■ Exercise requirements
Starting at the line that contains "Instruction: Click the CPU核数 value 16", please transcribe every line through the end of the entries, exactly and with no pictures.
= = = = = = =
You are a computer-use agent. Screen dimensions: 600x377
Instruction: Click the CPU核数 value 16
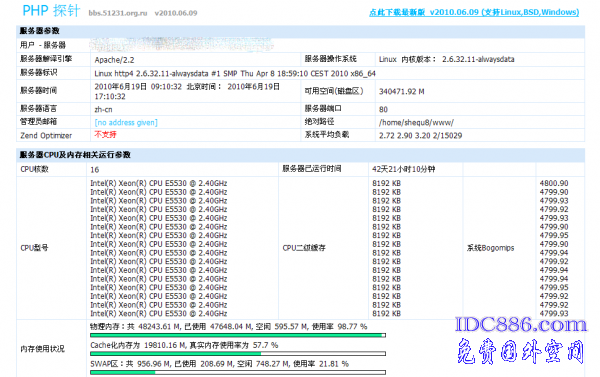[x=95, y=170]
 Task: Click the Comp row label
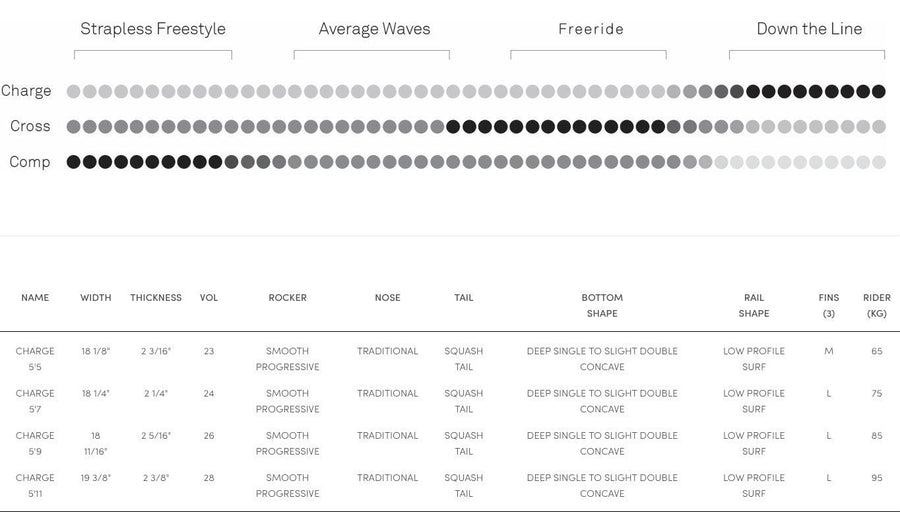click(29, 162)

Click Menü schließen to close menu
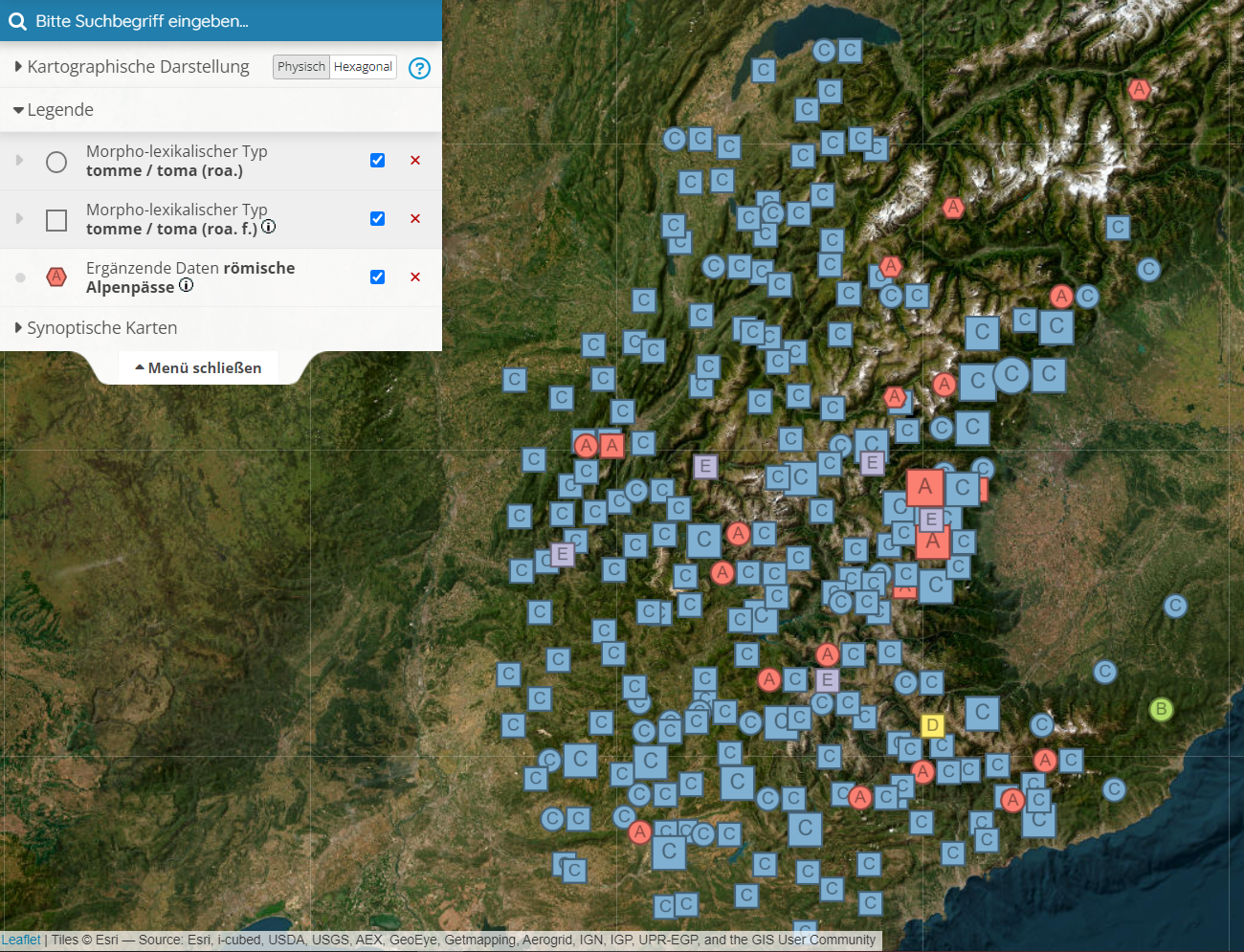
= = = = = = =
■ Task solution
Instruction: Click the CPU核数 value 16
[x=95, y=170]
 Task: Click the Comp row label
click(29, 162)

Click Menü schließen to close menu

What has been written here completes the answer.